No caso concreto, penso, tal distinção é vital, pois na época do atentado ao Aeroporto, as posições divergentes eram bem marcadas e qualquer um sabia reconhecer uma ação de repressão das forças armadas ou um ato dos insurgentes.

Ninguém dissimulava. Não perece fazer sentido uma versão que atribuiu o atentado a uma “montagem” da direta. A propósito, o próprio autor/apelado diz em sua inicial (fls. 04) que a autoria do atentado deve ser debitada à organização subversiva denominada “Ação Popular – AP”, ressalvando que nunca fez parte da mesma.

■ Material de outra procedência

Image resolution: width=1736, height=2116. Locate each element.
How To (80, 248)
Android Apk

Contudo, não se olvide que, por se tratar de opositor pertinaz daquele regime de exceção, fato, aliás, largamente noticiado em sua peça vestibular, o Sr. Ricardo Zarattini sempre foi tido pelas autoridades militares como um dos principais líderes da militância esquerdista daquela época, período em que, repita-se, as “batalhas” políticas extrapolavam a seara do diálogo.

Nesse sentido, era de se esperar que o Sr. Zarattini tivesse experimentado das mais variadas agruras por seu impetuoso desafio ao regime militar, já que seu nome era constantemente citado como partícipe dos mais diversos crimes políticos daqueles tempos. E assim ocorreu no atentado ao Aeroporto dos Guararapes naquele ano de 1966.

É bem verdade que, até hoje, passados mais de quarenta anos daquele episódio, a autoria daquele crime ainda não foi devidamente elucidada. E, penso, dificilmente o será. Pois, ainda que, em tese, afastada a pretensão punitiva do Estado, os efeitos da confissão de um crime tão repugnante aos olhos da sociedade afastam quase que naturalmente o hipotético interesse do seu artífice – seja lá quem ele seja – em assumir a autoria do atentado, e, assim, esclarecer todos os fatos relacionados com aquele histórico episódio.

Entretanto, muito embora paire até hoje dito “mistério” sobre o atentado à bomba do Aeroporto dos Guararapes, não é de se olvidar que, dentre todas as versões propaladas ao longo dos anos, uma das que tomou mais corpo neste país foi a que atribuía à ala da esquerda, e mais precisamente ao Sr. Zarattini, a autoria daquele atentado.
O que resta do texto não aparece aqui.